Last Friday, after a full 367 days of gestation, the newest addition to the herd finally ... finally ... arrived. Now, depending on which expert estimate you adhere to, the normal gestation period of a pregnant mare is either 340 days or 11 months + one week from the final breeding date. My mare, Zippin Cody Bertie, long exceeded that day.
It was a long, long wait. When I have a mare coming due, I prepare early, as most of us do. I keep my calendar clear the week before her due date and a full week after. I stock up on straw bales and, as she starts showing signs of pending parturition, I begin to line the sides of the foaling stall and turnout with them to prevent a foal from slipping beneath the bottom rail. I open bales of straw so there is clean, soft, fresh bedding. I begin washing the mares udder regularly, and wrapping her tail if it looks like the event will soon occur. I check the mare every two hours throughout the nights I suspect any activity.
This went on for the week prior to Cody's due date, the week after, and then a full three weeks after that. She gave me no false alarms, bless her heart: no turning to look at her sides, no lying down and spasming, no night sweats. She bagged up early and stayed bagged up. She was comfortable. Too comfortable, I think. At night when I'd wander out, flashlight in hand, watching carefully for rattlesnakes in the brush, she'd be standing in the exact same spot -- in front of the turnout gate.

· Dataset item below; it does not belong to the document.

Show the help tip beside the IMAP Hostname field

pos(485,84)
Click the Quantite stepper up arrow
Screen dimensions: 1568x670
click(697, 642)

I began to worry. I even wrote about it, in as humorous a fashion as I cold muster, equating the waiting process to the five stages of death and grieving: The Seven Stages of Foaling. I pictured a terribly dis-mature foal, not fully formed (as occasionally happens on really long pregnancies). I had visions of a grossly deformed foal, with two heads and five legs. I feared a non-viable foal, and watched carefully for the tell-tale signs: discharge, colicky behavior, sepsis.
I got nothing. I began to wonder if the foal had been resorbed, even though I'd had Cody palpated and ultrasounded many months into gestation. It's a surreal experience, waiting for the foal to arrive, and having weeks pass with no grand debut.

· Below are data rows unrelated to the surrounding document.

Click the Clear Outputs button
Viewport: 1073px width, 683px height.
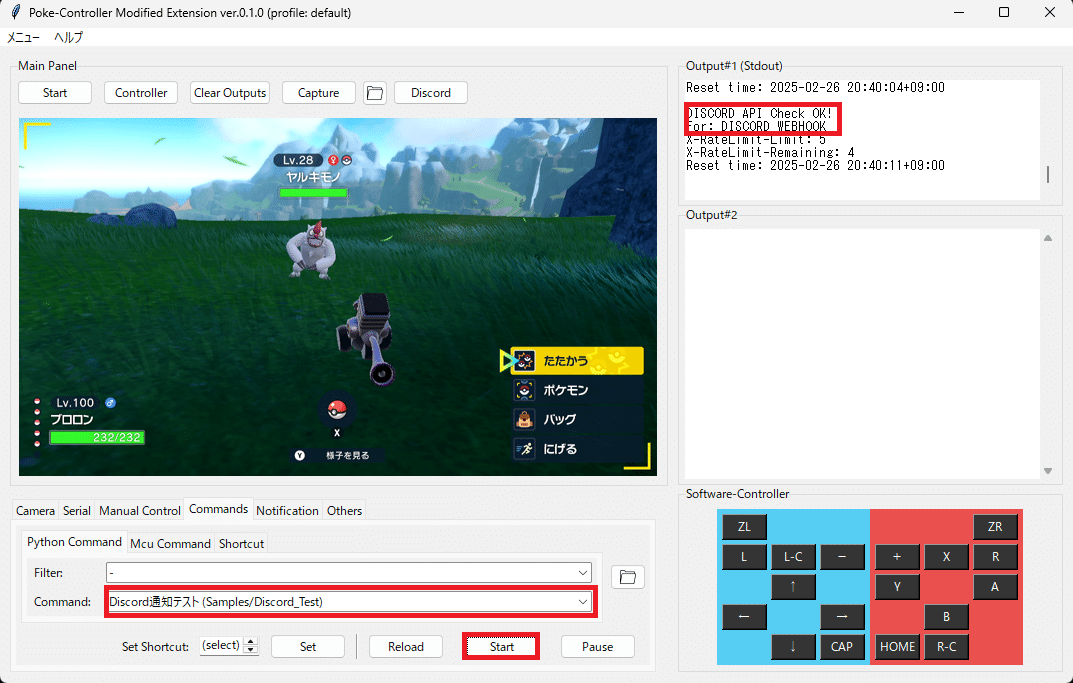(x=229, y=92)
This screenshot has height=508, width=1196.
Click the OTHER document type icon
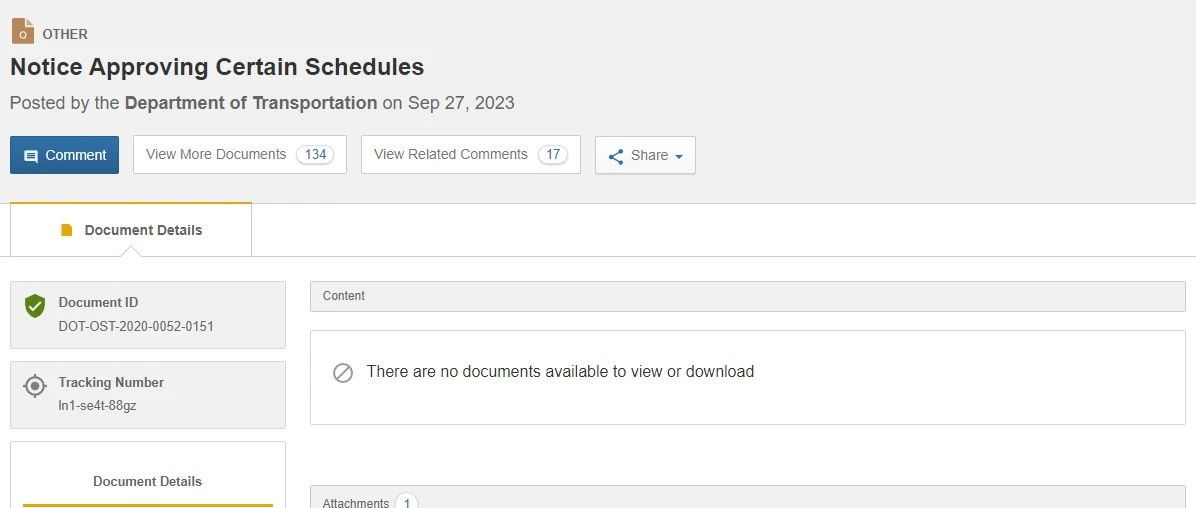coord(23,32)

And then it happened. The most beautiful of fillies arrived at last. It was a textbook delivery: minimal bruising to the mare, no tearing, no placenta retention, nothing but a wonderful, healthy, well-formed, mature, BIG, straight-legged, gorgeous filly, who passed her vet check with flying colors, nursed promptly, and is the picture of good health and good breeding. I was giddy ... I still am. I was shocked that she was healthy, stunned that she was a filly (colts often take longer to cook than fillies), and surprised that she was so big and mature.
But then I found the deformity. The little girl had been so tightly packaged for so long, her little tailbone was bent backwards at the end, and she has a very distinctive, permanent, curly tail. There's no mistaking it: it's a little oinker tail at the end!
It matters not, though: our little Poppy is perfect.
Meet our Smart Lil Poppy, who was so worth the wait!